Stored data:
= Beginning of Section =

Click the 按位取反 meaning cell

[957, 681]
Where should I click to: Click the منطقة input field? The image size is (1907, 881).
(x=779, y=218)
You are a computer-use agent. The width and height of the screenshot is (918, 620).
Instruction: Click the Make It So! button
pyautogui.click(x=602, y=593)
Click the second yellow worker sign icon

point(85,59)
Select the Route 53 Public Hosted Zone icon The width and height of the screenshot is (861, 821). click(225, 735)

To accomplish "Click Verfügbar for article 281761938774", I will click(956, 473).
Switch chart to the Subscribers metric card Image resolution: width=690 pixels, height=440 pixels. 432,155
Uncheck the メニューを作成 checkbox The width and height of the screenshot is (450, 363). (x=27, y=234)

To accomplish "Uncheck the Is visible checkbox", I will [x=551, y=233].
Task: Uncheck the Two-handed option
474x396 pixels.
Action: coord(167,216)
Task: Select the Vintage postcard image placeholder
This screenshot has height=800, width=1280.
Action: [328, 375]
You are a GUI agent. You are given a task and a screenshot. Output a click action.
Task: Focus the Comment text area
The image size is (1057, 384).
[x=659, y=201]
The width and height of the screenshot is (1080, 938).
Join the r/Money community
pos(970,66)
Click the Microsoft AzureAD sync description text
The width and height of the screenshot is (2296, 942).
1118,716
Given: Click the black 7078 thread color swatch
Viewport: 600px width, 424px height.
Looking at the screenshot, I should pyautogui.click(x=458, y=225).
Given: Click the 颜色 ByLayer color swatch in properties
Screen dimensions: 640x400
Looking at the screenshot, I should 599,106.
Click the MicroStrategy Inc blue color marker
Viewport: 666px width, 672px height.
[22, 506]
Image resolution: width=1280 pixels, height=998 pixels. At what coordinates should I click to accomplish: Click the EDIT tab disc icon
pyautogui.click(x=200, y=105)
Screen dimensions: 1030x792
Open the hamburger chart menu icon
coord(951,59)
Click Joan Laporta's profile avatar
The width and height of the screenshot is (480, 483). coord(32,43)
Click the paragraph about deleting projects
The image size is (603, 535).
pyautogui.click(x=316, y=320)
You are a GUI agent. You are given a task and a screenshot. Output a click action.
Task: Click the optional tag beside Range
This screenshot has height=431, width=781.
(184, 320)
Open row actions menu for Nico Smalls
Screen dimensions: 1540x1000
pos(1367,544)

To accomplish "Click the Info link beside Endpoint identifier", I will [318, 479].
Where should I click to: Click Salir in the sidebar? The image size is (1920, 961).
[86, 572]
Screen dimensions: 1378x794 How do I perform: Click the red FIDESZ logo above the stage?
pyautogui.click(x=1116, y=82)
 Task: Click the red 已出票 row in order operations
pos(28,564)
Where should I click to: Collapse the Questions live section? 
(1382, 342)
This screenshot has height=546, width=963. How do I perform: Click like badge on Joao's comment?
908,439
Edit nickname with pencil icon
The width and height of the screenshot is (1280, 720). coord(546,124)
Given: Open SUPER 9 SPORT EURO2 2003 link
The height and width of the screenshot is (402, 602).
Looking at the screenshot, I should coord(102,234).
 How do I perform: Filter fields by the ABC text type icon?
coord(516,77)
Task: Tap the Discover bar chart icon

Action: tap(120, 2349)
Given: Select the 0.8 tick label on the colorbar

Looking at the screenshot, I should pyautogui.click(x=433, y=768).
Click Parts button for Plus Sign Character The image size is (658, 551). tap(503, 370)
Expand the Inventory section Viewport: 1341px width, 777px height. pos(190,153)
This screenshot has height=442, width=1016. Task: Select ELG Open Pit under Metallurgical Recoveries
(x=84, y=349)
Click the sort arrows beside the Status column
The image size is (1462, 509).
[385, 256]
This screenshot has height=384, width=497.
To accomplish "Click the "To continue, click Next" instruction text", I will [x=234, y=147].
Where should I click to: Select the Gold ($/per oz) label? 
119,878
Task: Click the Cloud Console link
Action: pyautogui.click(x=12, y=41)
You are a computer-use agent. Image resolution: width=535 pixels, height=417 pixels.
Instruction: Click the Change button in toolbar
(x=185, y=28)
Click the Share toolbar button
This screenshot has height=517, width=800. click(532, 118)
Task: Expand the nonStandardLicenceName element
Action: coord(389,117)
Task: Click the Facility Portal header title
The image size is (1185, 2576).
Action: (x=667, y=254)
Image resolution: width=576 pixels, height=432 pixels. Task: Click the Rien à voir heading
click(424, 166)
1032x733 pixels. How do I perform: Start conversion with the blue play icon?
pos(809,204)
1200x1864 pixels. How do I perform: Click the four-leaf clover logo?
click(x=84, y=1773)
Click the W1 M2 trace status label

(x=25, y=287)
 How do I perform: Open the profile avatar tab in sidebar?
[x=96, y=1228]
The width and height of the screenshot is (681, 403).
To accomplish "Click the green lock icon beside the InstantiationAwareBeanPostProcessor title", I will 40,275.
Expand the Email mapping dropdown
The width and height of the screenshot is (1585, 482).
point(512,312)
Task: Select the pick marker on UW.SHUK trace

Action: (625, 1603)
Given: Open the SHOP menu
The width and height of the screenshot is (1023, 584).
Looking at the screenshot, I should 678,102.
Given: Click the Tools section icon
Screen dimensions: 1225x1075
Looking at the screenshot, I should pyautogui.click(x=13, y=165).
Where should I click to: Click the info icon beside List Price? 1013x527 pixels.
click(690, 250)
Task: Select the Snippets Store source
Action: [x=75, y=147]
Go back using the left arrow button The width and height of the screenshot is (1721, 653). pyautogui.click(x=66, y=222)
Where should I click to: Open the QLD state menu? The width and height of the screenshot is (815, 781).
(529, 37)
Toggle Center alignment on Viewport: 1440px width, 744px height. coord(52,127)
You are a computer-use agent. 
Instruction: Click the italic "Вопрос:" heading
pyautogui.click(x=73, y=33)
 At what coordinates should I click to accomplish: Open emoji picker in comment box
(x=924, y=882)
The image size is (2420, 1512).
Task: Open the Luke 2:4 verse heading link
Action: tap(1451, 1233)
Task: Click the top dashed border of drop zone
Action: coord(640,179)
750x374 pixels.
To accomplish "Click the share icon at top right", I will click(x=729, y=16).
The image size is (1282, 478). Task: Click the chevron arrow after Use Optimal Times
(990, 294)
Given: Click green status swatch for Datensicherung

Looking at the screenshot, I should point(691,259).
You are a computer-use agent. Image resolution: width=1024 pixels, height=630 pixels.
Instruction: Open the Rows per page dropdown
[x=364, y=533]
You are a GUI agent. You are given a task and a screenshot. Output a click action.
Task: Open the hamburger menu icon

= End of Section =

WHAT TO WORK ON:
Filter these records, keeping every line where the word "computer" occurs.

ANSWER TO THIS PROBLEM:
You are a computer-use agent. The width and height of the screenshot is (918, 620).
You are a computer-use agent. Image resolution: width=535 pixels, height=417 pixels.
You are a computer-use agent. 
You are a computer-use agent. Image resolution: width=1024 pixels, height=630 pixels.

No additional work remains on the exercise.